Relativamente all’orazione recitata e al momento del rituale del taglio della tromba d’aria Pitrè riferisce invece: «Lievi differenze di scongiuri hanno i marinai cefalutani e terminesi uno de’ quali scoprendosi il capo e recitata la formula: “Crialeisò Crialeisò Cristeaudinos, Cristessaudinos, Santa Maria, Sta cuda tagghiata sia!” per tre volte segna con le mani, senza coltello o falce una croce per tagliare la coda (Cefalù)» (Pitrè 1889b: 83-84).

A differenza di altri borghi marinari, nella tradizione cefaludese, coloro che hanno la capacità di tagliare le trombe d’aria, detengono anche altri poteri terapeutici, come quello di guarire dallo scantu (letteralmente la paura, è quello stato di preoccupazione o mancanza di serenità che persiste in persone che hanno difficoltà a dormire o altri sintomi) o dalla ciammatina (punture, tagli o infezioni) o dal fuoco di Sant’Antonio.

Secondo la tradizione nel borgo di Cefalù anche le donne possono essere detentrici di questi saperi magici.

A coloro che svolgono questo servizio è vietato accettare denaro come forma di pagamento o ricompensa. Possono eventualmente accettare alcuni doni in natura come forma di amicizia.

In passato queste figure avevano un ruolo centrale nella comunità, intervenendo collettivamente attraverso gli strumenti della credenza e della medicina popolare.

Alcuni di questi guaritori erano molto noti, non solo nel paese di Cefalù, ma anche altrove; per questo motivo venivano contattati frequentemente da altri paesi o addirittura da emigrati oltreoceano (poiché, riferendo alcuni dati della persona destinataria del rito, la formula poteva essere applicata anche a distanza).

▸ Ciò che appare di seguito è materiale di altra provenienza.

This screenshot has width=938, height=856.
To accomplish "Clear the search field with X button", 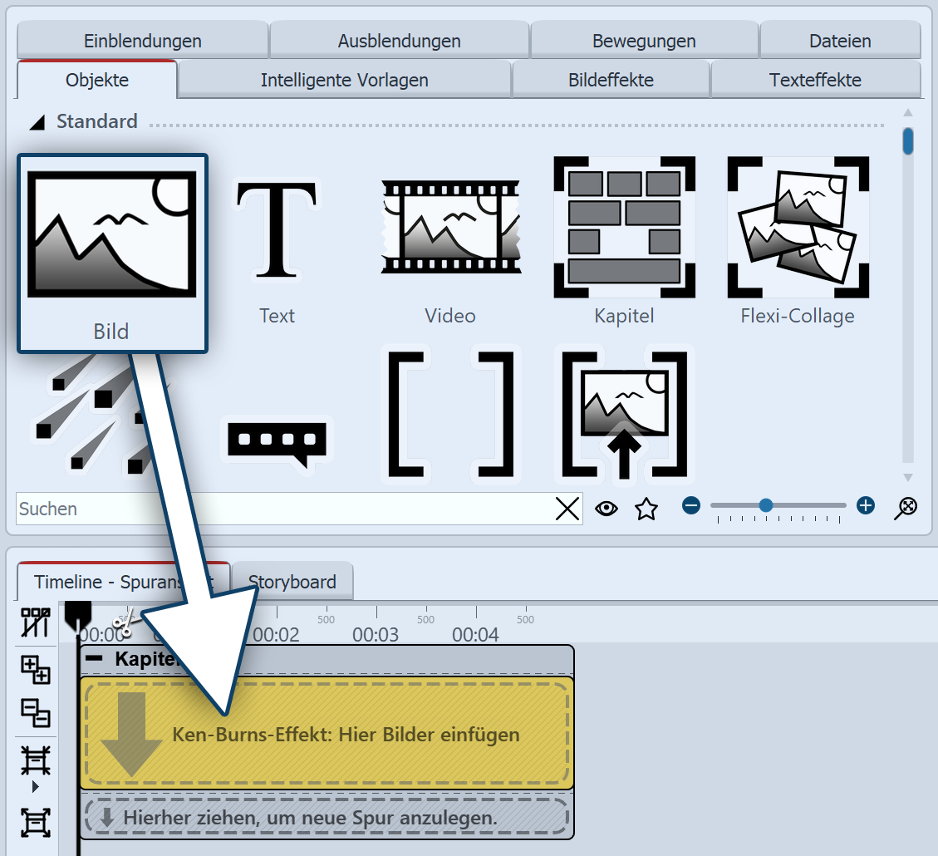I will pos(567,509).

Numerose sono le preparazioni gastronomiche tradizionali di Cefalù che hanno il pesce come materia prima. In particolare tra le specie che sono cucinate in un maggior numero di diverse preparazioni sono i caponi, le acciughe e le sarde, tra le specie ittiche più pescate nella tradizione locale.

Tra le varie ricette si citano, solo a titolo esemplificativo: pasta con capone, arancine di capone, capone ripieno, sarde a beccafico e allinguate, capone, sarde, alici marinate etc.

Mentre le preparazioni precedentemente menzionate sono diffuse in varie località costiere della Sicilia (soprattutto settentrionale e nord-occidentale), una ricetta tipica cefaludese è quella delle sarde a ghiritalieddu.

Per preparare questa pietanza le sarde vengono pulite, private della testa e della lisca (riesca); vengono poi tagliate a metà, a linguata, cioè aperte a mò di libro, facendo attenzione che non si stacchino le due metà; vengono poi imbottite con un composto di pangrattato, formaggio grattugiato, aglio, prezzemolo, uva passa e pinoli, succo di limone ed olio; una volta ripiene, le sarde vengono e arrotolate a ghiritalieddu, e vengono poi fritte nell’olio d’oliva o cotte al forno con fettine di limone e foglie d’alloro. Questa ricetta è molto simile a quella delle sarde a beccafico, diffusa in molte località marinare; ciò che la differenzia da queste ultime è la forma, poiché nella tradizione cefaludese nelle sarde a beccafico l’imbottitura è posta tra i due lembi del pesce; le sarde a ghiritalieddu sono invece arrotolate.